Qwen3-Coder is optimized for code/logic problems, so these instruction-following prompts work well. Results may differ slightly from Claude due to different training, but quality is comparable for extraction/synthesis tasks.

Performance Expectations

M2 Max (96GB) with Qwen3-Coder

Operation Time Notes
Extract observations 10-30s 256k context, full transcript
Generate test cases 5-15s Per test case, per run
Synthesize archetype 20-40s From weighted profile
Benchmark run 2-5min 15 guards × 3 runs

Time varies by:

  • Context window size (larger = slower)
  • Model quantization (q4_K_M is faster than full precision)
  • Transcript complexity
  • Available GPU layers (num_gpu=99 recommended)

Troubleshooting

"Ollama API error: Connection refused"

# Ensure Ollama server is running
ollama serve

# In another terminal, verify qwen3 is available:
ollama list | grep qwen3

"Model not found: qwen3-coder-next:q4_K_M"

# Pull the model first:
ollama pull qwen3-coder-next:q4_K_M

Slow responses (>30s per extraction)

# Check available context vs configured:
synapptic config show

# Reduce context if needed:
synapptic config ollama  # Select "extraction" instead of "max"

# Or check GPU offload:
ollama list | grep qwen3  # Verify loaded in memory

Inconsistent extraction results

  • Qwen3's behavior varies more at higher temperatures
  • Use synapptic config ollama → select "extraction" (temp=0.1) for consistency
  • Run benchmark multiple times with --seed to measure variance

Benchmark Comparison

Compare results across models/providers:

# First run: seed selects guards deterministically, test cases cached per seed+model
synapptic benchmark -p machine-be -n 15 --seed 123
# → Seed 123 selects 15 guards from profile (deterministic)
# → Caches test cases: machine-be_tests_seed123_qwen3-coder-next_q4_K_M.json
# → Saves results with provider/model metadata

# Same seed+model: reuses cached tests, new result timestamp
synapptic benchmark -p machine-be -n 15 --seed 123
# → Reuses cached tests (seed is a cache key, not a determinism guarantee)
# → Different result file (timestamp differs)

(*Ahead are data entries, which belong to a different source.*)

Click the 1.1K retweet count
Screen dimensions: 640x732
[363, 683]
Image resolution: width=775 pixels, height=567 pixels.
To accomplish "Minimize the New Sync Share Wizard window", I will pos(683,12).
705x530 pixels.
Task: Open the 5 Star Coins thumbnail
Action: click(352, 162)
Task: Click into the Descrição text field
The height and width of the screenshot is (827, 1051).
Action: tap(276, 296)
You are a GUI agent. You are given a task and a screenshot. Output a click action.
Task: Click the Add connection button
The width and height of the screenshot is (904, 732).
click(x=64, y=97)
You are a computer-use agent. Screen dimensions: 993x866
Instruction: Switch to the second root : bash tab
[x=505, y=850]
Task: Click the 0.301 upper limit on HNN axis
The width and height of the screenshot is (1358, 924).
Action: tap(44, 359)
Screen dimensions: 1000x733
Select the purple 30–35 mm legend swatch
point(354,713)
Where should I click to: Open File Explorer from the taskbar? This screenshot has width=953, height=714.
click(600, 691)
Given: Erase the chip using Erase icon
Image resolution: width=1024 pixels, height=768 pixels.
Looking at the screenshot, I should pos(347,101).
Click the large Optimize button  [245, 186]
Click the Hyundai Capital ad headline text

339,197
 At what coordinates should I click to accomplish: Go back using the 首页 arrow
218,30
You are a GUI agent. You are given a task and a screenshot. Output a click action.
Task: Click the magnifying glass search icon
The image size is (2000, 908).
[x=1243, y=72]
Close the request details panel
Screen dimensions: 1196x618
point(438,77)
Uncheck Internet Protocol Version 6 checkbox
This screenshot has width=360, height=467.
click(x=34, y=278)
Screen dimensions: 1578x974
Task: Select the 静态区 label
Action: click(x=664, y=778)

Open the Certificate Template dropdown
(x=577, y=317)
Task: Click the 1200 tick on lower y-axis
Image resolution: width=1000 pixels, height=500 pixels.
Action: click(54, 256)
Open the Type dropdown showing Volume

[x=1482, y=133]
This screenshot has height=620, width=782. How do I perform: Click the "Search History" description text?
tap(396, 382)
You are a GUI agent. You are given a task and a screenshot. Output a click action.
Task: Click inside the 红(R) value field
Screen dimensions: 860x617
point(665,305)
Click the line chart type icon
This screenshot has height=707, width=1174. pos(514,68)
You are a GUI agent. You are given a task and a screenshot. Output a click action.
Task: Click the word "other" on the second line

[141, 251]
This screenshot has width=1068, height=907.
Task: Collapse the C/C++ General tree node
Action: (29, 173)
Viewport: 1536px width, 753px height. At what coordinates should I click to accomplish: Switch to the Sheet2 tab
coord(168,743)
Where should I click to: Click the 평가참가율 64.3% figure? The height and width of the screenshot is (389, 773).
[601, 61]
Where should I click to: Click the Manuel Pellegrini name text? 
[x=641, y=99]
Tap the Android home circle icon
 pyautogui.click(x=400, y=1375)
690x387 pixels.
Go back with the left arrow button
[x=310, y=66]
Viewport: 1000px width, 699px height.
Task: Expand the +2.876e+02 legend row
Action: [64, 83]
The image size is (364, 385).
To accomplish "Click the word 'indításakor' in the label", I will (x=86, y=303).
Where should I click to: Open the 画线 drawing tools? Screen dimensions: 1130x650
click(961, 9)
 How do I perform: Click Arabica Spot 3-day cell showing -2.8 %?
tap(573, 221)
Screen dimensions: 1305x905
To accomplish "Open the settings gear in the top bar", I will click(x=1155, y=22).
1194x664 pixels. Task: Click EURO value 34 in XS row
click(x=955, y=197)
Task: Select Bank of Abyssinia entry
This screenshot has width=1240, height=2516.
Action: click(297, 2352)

# Different model: different test cases generated
synapptic benchmark -p machine-be -n 15 --seed 123 --model sonnet
# → New test cache: machine-be_tests_seed123_sonnet.json
# → New results

# Clear test case cache (keep results)
synapptic benchmark --seed 123 --flush-tests
# → Regenerates tests for all models with seed 123

# Clear everything
synapptic benchmark --flush-all
# → Deletes all test cases AND results (fresh start)

# View all saved results
synapptic results list

# Compare two models
synapptic results compare claude-cli sonnet ollama qwen3-coder-next:q4_K_M

Advanced: Custom Presets

For custom configurations not covered by presets:

synapptic config ollama
# → Select option 5 (custom)
# → Enter custom num_ctx, temperature, top_p

This creates a "custom" preset in config for future reuse.

Integration with Claude Code

To use Ollama with Claude Code locally:

CLAUDE_CODE_BASE_URL="http://localhost:11434/v1" \
CLAUDE_CODE_MODEL="qwen3-coder-next:q4_K_M" \
claude

Note: Claude Code's built-in agents may work slightly differently with local models due to assumption of Anthropic-specific XML formatting.